--- EXERCISE ---
Write down every entry once more, exactly as it reads.

(Stored items)
--------

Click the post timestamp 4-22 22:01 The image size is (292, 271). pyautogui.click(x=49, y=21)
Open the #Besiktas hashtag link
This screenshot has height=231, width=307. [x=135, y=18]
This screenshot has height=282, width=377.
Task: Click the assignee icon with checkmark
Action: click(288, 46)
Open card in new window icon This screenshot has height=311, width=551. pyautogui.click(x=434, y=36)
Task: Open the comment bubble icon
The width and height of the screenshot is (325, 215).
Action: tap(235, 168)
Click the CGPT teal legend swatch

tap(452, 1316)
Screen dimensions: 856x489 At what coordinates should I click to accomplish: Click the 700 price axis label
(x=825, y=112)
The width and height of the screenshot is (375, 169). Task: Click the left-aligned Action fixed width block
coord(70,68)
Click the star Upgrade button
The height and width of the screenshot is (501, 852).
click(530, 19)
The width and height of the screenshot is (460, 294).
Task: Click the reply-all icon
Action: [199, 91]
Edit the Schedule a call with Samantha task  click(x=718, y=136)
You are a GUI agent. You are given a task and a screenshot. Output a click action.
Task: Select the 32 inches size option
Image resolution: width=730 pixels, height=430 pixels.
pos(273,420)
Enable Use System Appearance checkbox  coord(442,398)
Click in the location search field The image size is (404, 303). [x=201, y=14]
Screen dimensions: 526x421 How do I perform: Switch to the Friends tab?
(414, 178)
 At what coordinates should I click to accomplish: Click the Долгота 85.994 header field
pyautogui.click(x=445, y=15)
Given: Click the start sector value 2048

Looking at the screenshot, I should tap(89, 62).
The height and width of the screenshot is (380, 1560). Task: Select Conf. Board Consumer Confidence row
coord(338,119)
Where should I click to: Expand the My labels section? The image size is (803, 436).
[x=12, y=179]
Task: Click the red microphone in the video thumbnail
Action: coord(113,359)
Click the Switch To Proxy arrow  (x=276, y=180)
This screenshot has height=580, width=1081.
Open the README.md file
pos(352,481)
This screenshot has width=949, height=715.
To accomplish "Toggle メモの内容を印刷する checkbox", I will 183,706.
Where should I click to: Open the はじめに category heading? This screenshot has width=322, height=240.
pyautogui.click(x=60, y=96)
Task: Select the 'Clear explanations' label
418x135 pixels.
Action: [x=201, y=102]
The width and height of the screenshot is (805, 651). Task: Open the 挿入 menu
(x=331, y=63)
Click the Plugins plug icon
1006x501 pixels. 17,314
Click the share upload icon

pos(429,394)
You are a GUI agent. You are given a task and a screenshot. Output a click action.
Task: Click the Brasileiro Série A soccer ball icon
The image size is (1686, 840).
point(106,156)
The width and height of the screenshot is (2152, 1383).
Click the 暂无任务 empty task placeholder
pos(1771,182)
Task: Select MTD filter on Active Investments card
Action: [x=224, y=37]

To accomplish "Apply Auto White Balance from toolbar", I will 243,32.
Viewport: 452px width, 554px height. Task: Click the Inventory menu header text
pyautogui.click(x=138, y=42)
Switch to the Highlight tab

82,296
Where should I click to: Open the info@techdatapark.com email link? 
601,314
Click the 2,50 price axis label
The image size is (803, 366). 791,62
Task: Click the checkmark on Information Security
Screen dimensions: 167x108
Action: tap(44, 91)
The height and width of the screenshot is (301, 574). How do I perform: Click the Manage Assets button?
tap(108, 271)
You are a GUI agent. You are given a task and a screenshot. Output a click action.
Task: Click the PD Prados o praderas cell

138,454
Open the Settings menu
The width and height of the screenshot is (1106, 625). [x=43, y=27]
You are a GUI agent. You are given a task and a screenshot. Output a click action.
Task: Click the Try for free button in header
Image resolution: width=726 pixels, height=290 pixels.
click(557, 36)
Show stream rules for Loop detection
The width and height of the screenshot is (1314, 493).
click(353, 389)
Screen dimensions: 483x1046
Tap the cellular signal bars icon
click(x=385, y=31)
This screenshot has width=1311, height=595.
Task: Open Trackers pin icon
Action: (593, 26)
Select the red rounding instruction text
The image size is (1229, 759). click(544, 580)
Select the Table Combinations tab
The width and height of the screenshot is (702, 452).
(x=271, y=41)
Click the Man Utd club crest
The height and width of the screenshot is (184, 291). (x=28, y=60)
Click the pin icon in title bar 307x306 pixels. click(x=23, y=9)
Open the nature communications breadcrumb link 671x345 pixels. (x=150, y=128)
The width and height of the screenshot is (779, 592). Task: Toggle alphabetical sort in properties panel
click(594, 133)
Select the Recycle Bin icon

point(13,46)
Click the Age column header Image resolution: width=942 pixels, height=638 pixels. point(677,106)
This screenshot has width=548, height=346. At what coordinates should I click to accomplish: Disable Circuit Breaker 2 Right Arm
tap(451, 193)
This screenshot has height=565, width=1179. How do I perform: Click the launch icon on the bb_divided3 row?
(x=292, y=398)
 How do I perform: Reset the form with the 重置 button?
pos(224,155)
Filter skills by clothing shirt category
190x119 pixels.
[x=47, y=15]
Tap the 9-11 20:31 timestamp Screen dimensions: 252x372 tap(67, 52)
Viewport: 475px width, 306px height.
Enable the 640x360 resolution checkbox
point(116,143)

--------

--- ANSWER BELOW ---
Click the post timestamp 4-22 22:01 The image size is (292, 271). pyautogui.click(x=49, y=21)
Open the #Besiktas hashtag link
This screenshot has height=231, width=307. [x=135, y=18]
This screenshot has height=282, width=377.
Task: Click the assignee icon with checkmark
Action: click(288, 46)
Open card in new window icon This screenshot has height=311, width=551. pyautogui.click(x=434, y=36)
Task: Open the comment bubble icon
The width and height of the screenshot is (325, 215).
Action: tap(235, 168)
Click the CGPT teal legend swatch

tap(452, 1316)
Screen dimensions: 856x489 At what coordinates should I click to accomplish: Click the 700 price axis label
(x=825, y=112)
The width and height of the screenshot is (375, 169). Task: Click the left-aligned Action fixed width block
coord(70,68)
Click the star Upgrade button
The height and width of the screenshot is (501, 852).
click(530, 19)
The width and height of the screenshot is (460, 294).
Task: Click the reply-all icon
Action: [199, 91]
Edit the Schedule a call with Samantha task  click(x=718, y=136)
You are a GUI agent. You are given a task and a screenshot. Output a click action.
Task: Select the 32 inches size option
Image resolution: width=730 pixels, height=430 pixels.
pos(273,420)
Enable Use System Appearance checkbox  coord(442,398)
Click in the location search field The image size is (404, 303). [x=201, y=14]
Screen dimensions: 526x421 How do I perform: Switch to the Friends tab?
(414, 178)
 At what coordinates should I click to accomplish: Click the Долгота 85.994 header field
pyautogui.click(x=445, y=15)
Given: Click the start sector value 2048

Looking at the screenshot, I should tap(89, 62).
The height and width of the screenshot is (380, 1560). Task: Select Conf. Board Consumer Confidence row
coord(338,119)
Where should I click to: Expand the My labels section? The image size is (803, 436).
[x=12, y=179]
Task: Click the red microphone in the video thumbnail
Action: coord(113,359)
Click the Switch To Proxy arrow  (x=276, y=180)
This screenshot has height=580, width=1081.
Open the README.md file
pos(352,481)
This screenshot has width=949, height=715.
To accomplish "Toggle メモの内容を印刷する checkbox", I will 183,706.
Where should I click to: Open the はじめに category heading? This screenshot has width=322, height=240.
pyautogui.click(x=60, y=96)
Task: Select the 'Clear explanations' label
418x135 pixels.
Action: [x=201, y=102]
The width and height of the screenshot is (805, 651). Task: Open the 挿入 menu
(x=331, y=63)
Click the Plugins plug icon
1006x501 pixels. 17,314
Click the share upload icon

pos(429,394)
You are a GUI agent. You are given a task and a screenshot. Output a click action.
Task: Click the Brasileiro Série A soccer ball icon
The image size is (1686, 840).
point(106,156)
The width and height of the screenshot is (2152, 1383).
Click the 暂无任务 empty task placeholder
pos(1771,182)
Task: Select MTD filter on Active Investments card
Action: [x=224, y=37]

To accomplish "Apply Auto White Balance from toolbar", I will 243,32.
Viewport: 452px width, 554px height. Task: Click the Inventory menu header text
pyautogui.click(x=138, y=42)
Switch to the Highlight tab

82,296
Where should I click to: Open the info@techdatapark.com email link? 
601,314
Click the 2,50 price axis label
The image size is (803, 366). 791,62
Task: Click the checkmark on Information Security
Screen dimensions: 167x108
Action: tap(44, 91)
The height and width of the screenshot is (301, 574). How do I perform: Click the Manage Assets button?
tap(108, 271)
You are a GUI agent. You are given a task and a screenshot. Output a click action.
Task: Click the PD Prados o praderas cell

138,454
Open the Settings menu
The width and height of the screenshot is (1106, 625). [x=43, y=27]
You are a GUI agent. You are given a task and a screenshot. Output a click action.
Task: Click the Try for free button in header
Image resolution: width=726 pixels, height=290 pixels.
click(557, 36)
Show stream rules for Loop detection
The width and height of the screenshot is (1314, 493).
click(353, 389)
Screen dimensions: 483x1046
Tap the cellular signal bars icon
click(x=385, y=31)
This screenshot has width=1311, height=595.
Task: Open Trackers pin icon
Action: (593, 26)
Select the red rounding instruction text
The image size is (1229, 759). click(544, 580)
Select the Table Combinations tab
The width and height of the screenshot is (702, 452).
(x=271, y=41)
Click the Man Utd club crest
The height and width of the screenshot is (184, 291). (x=28, y=60)
Click the pin icon in title bar 307x306 pixels. click(x=23, y=9)
Open the nature communications breadcrumb link 671x345 pixels. (x=150, y=128)
The width and height of the screenshot is (779, 592). Task: Toggle alphabetical sort in properties panel
click(594, 133)
Select the Recycle Bin icon

point(13,46)
Click the Age column header Image resolution: width=942 pixels, height=638 pixels. point(677,106)
This screenshot has width=548, height=346. At what coordinates should I click to accomplish: Disable Circuit Breaker 2 Right Arm
tap(451, 193)
This screenshot has height=565, width=1179. How do I perform: Click the launch icon on the bb_divided3 row?
(x=292, y=398)
 How do I perform: Reset the form with the 重置 button?
pos(224,155)
Filter skills by clothing shirt category
190x119 pixels.
[x=47, y=15]
Tap the 9-11 20:31 timestamp Screen dimensions: 252x372 tap(67, 52)
Viewport: 475px width, 306px height.
Enable the 640x360 resolution checkbox
point(116,143)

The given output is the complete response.